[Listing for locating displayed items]
──────
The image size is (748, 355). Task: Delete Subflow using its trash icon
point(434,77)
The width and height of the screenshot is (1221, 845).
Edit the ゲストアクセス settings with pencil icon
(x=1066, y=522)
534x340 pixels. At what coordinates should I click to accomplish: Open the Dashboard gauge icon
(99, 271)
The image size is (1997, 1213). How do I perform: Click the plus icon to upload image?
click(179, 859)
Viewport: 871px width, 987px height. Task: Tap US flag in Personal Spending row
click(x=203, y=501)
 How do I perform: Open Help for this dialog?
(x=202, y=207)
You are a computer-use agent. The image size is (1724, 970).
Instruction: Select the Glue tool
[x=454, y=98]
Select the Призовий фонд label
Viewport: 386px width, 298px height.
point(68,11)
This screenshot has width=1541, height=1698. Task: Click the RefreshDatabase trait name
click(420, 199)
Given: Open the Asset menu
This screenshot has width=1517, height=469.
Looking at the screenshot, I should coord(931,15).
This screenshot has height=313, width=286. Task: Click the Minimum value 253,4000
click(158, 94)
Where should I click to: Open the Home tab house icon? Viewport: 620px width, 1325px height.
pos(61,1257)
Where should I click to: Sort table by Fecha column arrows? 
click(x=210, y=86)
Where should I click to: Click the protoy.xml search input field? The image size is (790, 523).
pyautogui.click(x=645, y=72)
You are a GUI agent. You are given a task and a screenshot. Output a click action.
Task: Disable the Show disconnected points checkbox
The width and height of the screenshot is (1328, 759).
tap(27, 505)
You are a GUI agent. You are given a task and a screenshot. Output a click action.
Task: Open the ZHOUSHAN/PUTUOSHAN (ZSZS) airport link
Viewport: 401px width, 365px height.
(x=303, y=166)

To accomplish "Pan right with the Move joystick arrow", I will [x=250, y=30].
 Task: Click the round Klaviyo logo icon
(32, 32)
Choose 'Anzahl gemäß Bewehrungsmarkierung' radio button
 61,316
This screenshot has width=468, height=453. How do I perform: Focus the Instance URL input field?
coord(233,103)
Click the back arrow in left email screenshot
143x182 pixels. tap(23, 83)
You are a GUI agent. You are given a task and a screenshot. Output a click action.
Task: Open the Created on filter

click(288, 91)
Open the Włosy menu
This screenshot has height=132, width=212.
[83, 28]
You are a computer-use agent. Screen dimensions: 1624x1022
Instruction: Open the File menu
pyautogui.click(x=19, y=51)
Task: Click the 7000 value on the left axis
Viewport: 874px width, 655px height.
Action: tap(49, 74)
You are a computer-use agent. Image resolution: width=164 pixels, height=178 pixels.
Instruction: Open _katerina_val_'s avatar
──────
Problem requirements >>
Copy out the listing above with every "Instruction" replaced by "Command", leaving all else as it stands.

Completed exercise >>
The image size is (748, 355). Task: Delete Subflow using its trash icon
point(434,77)
The width and height of the screenshot is (1221, 845).
Edit the ゲストアクセス settings with pencil icon
(x=1066, y=522)
534x340 pixels. At what coordinates should I click to accomplish: Open the Dashboard gauge icon
(99, 271)
The image size is (1997, 1213). How do I perform: Click the plus icon to upload image?
click(179, 859)
Viewport: 871px width, 987px height. Task: Tap US flag in Personal Spending row
click(x=203, y=501)
 How do I perform: Open Help for this dialog?
(x=202, y=207)
You are a computer-use agent. The image size is (1724, 970).
Command: Select the Glue tool
[x=454, y=98]
Select the Призовий фонд label
Viewport: 386px width, 298px height.
point(68,11)
This screenshot has width=1541, height=1698. Task: Click the RefreshDatabase trait name
click(420, 199)
Given: Open the Asset menu
This screenshot has width=1517, height=469.
Looking at the screenshot, I should coord(931,15).
This screenshot has height=313, width=286. Task: Click the Minimum value 253,4000
click(158, 94)
Where should I click to: Open the Home tab house icon? Viewport: 620px width, 1325px height.
pos(61,1257)
Where should I click to: Sort table by Fecha column arrows? 
click(x=210, y=86)
Where should I click to: Click the protoy.xml search input field? The image size is (790, 523).
pyautogui.click(x=645, y=72)
You are a GUI agent. You are given a task and a screenshot. Output a click action.
Task: Disable the Show disconnected points checkbox
The width and height of the screenshot is (1328, 759).
tap(27, 505)
You are a GUI agent. You are given a task and a screenshot. Output a click action.
Task: Open the ZHOUSHAN/PUTUOSHAN (ZSZS) airport link
Viewport: 401px width, 365px height.
(x=303, y=166)

To accomplish "Pan right with the Move joystick arrow", I will [x=250, y=30].
 Task: Click the round Klaviyo logo icon
(32, 32)
Choose 'Anzahl gemäß Bewehrungsmarkierung' radio button
 61,316
This screenshot has width=468, height=453. How do I perform: Focus the Instance URL input field?
coord(233,103)
Click the back arrow in left email screenshot
143x182 pixels. tap(23, 83)
You are a GUI agent. You are given a task and a screenshot. Output a click action.
Task: Open the Created on filter

click(288, 91)
Open the Włosy menu
This screenshot has height=132, width=212.
[83, 28]
You are a computer-use agent. Screen dimensions: 1624x1022
Command: Open the File menu
pyautogui.click(x=19, y=51)
Task: Click the 7000 value on the left axis
Viewport: 874px width, 655px height.
Action: tap(49, 74)
You are a computer-use agent. Image resolution: width=164 pixels, height=178 pixels.
Command: Open _katerina_val_'s avatar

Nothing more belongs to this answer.